How China manages its growing pool of wealth has major repercussions for
the global economy. Beijing's reserves totaled $987.9 billion as of Sept.
30 and are growing by roughly $20 billion a month. That total compares
with the about $1.2 trillion in assets under management at U.S.
mutual-fund giant Fidelity Investments.

As the pot grows, the secretive and sophisticated portfolio managers at
China's central bank are trying gradually to boost their country's
returns on its foreign-exchange holdings, at least in part by making
somewhat riskier but higher-yielding investments. Last spring, an
unsuccessful effort to divine their intentions sparked a steep run-up in
the price of gold.

For the U.S., how China deploys its reserves is a question of some
consequence. Most of China's currency reserves are invested in
U.S.-dollar-denominated debt, such as U.S. Treasurys, which are
considered the world's safest investment. That has kept demand for U.S.
Treasury notes high -- and interest rates low. A change in that pattern
could affect how much Americans pay for mortgage loans and other
borrowings.

Some in Washington and in world markets fear that China might one day
dump its holdings of dollar-based assets, setting off a tidal wave of
sales that might swamp the U.S. economy. Despite such fears, there's no
sign that China is making a major move out of dollars and into euros or
other foreign currencies, even though Chinese economists have
occasionally warned that the weak dollar holds down the value of China's
holdings.

China discloses almost nothing about its reserves, beyond their awesome
size. Roughly 70% of the Chinese reserves are believed to be in U.S.
dollar assets, 20% in euros and 10% in other currencies, including the
Japanese yen and Korean won, according to Brad Setser, an economist at
Roubini Global Economics.

China's enormous nest egg adds to its ability to project its influence
around the world. The prospect that the Chinese central bank's State
Administration of Foreign Exchange could spread its investments more
widely hangs over global markets, says Richard Yetsenga, Hong Kong-based
currency strategist at HSBC. "People think about diversification all the
time," he says. The only other investors that rival SAFE in size, Mr.
Yetsenga says, are Russia and the oil-producing countries of the Middle
East.

As China's reserves balloon, markets and many U.S. officials believe it
to be buying less U.S. Treasury debt, which is explicitly guaranteed by
the U.S. government, and more debt issued by U.S. mortgage lenders Fannie
Mae and Freddie Mac, which carries an implicit government guarantee.

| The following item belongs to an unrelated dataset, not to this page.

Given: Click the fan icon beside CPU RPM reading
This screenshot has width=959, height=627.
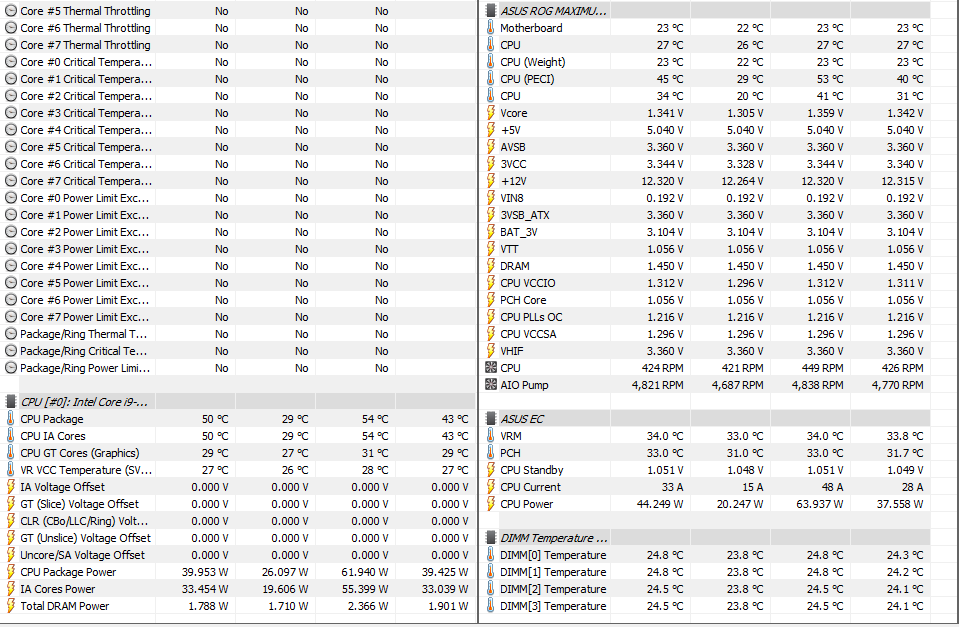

China's shopping list also is said to include somewhat riskier but
higher-yielding mortgage-backed securities and U.S. corporate bonds.
Financial-market traders and analysts also believe China has begun to
dabble in even riskier dollar-denominated emerging-market debt, operating
through private money managers around the world.

The country's massive foreign-exchange reserves are a direct result of
China's effort to manage the exchange rate of its currency. To prevent
the value of the yuan from strengthening too rapidly and hurting China's
exports, the country's central bank buys dollars from foreign investors
and China's own exporters, issuing yuan in exchange.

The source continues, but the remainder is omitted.